## YOUR OBJECTIVE
Give the entries again exactly, without pictures.

## MATERIAL FOR THE TASK
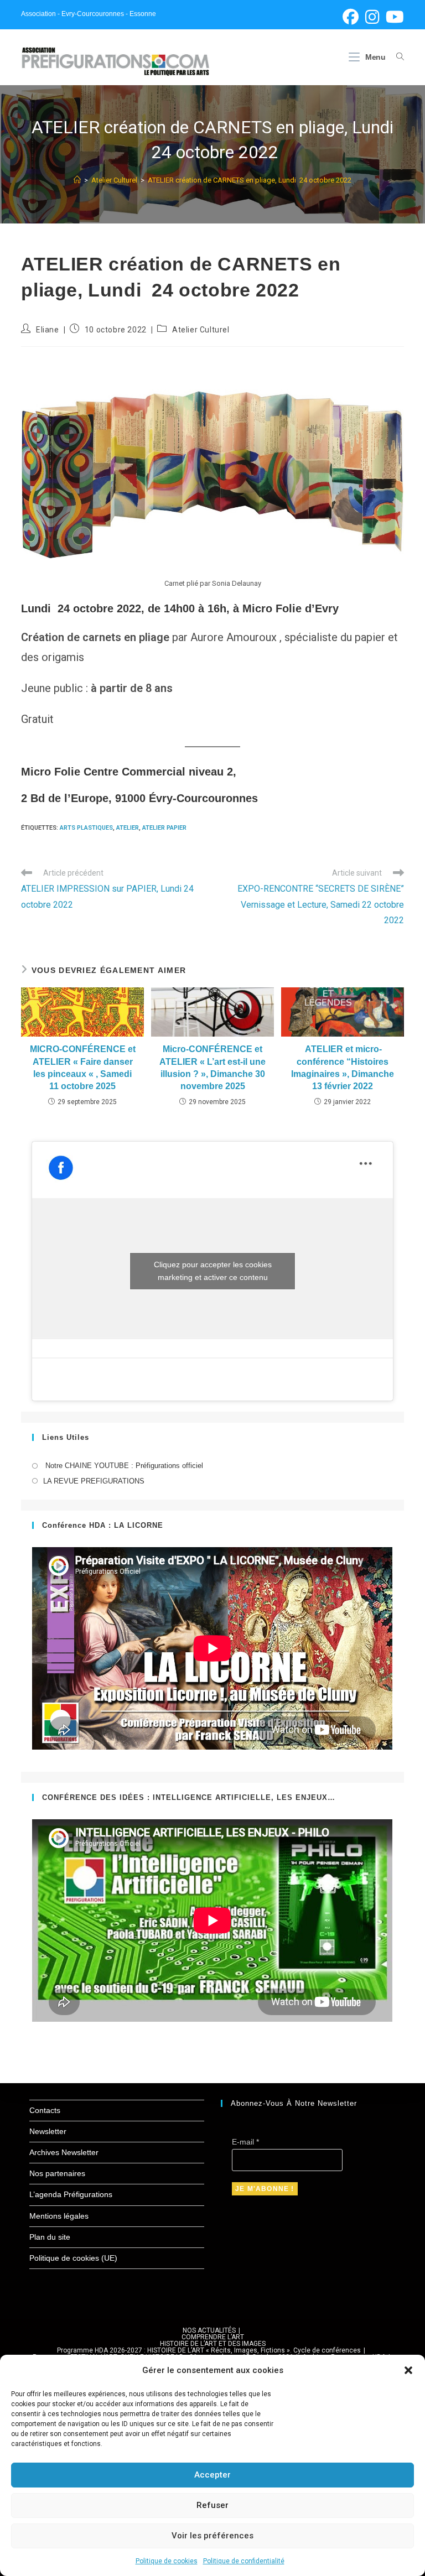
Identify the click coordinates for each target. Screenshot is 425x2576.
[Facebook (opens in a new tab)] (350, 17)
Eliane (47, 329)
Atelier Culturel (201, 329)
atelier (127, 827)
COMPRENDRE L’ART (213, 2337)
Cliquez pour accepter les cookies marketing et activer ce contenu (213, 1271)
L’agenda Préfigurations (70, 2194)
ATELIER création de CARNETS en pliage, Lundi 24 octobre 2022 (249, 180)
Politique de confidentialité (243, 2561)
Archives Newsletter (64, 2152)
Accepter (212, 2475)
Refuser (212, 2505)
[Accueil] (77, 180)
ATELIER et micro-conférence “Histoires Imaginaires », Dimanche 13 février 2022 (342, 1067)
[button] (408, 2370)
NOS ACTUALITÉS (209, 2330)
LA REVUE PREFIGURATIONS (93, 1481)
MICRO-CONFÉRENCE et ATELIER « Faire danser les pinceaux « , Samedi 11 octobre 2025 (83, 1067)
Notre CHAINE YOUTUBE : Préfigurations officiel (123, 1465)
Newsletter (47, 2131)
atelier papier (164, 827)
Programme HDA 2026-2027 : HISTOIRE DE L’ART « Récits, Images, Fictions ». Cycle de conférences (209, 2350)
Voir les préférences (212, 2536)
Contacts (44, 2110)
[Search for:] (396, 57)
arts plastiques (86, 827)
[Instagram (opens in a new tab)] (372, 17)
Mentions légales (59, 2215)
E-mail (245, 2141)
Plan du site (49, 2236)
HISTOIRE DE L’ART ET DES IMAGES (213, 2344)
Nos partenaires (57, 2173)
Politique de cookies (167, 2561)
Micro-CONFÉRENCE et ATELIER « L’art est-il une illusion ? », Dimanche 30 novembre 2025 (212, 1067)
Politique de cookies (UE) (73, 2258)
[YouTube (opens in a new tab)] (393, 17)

## OUTPUT FOR THIS EXERCISE
Identify the click coordinates for each target. Screenshot is 425x2576.
[Facebook (opens in a new tab)] (350, 17)
Eliane (47, 329)
Atelier Culturel (201, 329)
atelier (127, 827)
COMPRENDRE L’ART (213, 2337)
Cliquez pour accepter les cookies marketing et activer ce contenu (213, 1271)
L’agenda Préfigurations (70, 2194)
ATELIER création de CARNETS en pliage, Lundi 24 octobre 2022 (249, 180)
Politique de confidentialité (243, 2561)
Archives Newsletter (64, 2152)
Accepter (212, 2475)
Refuser (212, 2505)
[Accueil] (77, 180)
ATELIER et micro-conférence “Histoires Imaginaires », Dimanche 13 février 2022 (342, 1067)
[button] (408, 2370)
NOS ACTUALITÉS (209, 2330)
LA REVUE PREFIGURATIONS (93, 1481)
MICRO-CONFÉRENCE et ATELIER « Faire danser les pinceaux « , Samedi 11 octobre 2025 (83, 1067)
Notre CHAINE YOUTUBE : Préfigurations officiel (123, 1465)
Newsletter (47, 2131)
atelier papier (164, 827)
Programme HDA 2026-2027 : HISTOIRE DE L’ART « Récits, Images, Fictions ». Cycle de conférences (209, 2350)
Voir les préférences (212, 2536)
Contacts (44, 2110)
[Search for:] (396, 57)
arts plastiques (86, 827)
[Instagram (opens in a new tab)] (372, 17)
Mentions légales (59, 2215)
E-mail (245, 2141)
Plan du site (49, 2236)
HISTOIRE DE L’ART ET DES IMAGES (213, 2344)
Nos partenaires (57, 2173)
Politique de cookies (167, 2561)
Micro-CONFÉRENCE et ATELIER « L’art est-il une illusion ? », Dimanche 30 novembre 2025 (212, 1067)
Politique de cookies (UE) (73, 2258)
[YouTube (opens in a new tab)] (393, 17)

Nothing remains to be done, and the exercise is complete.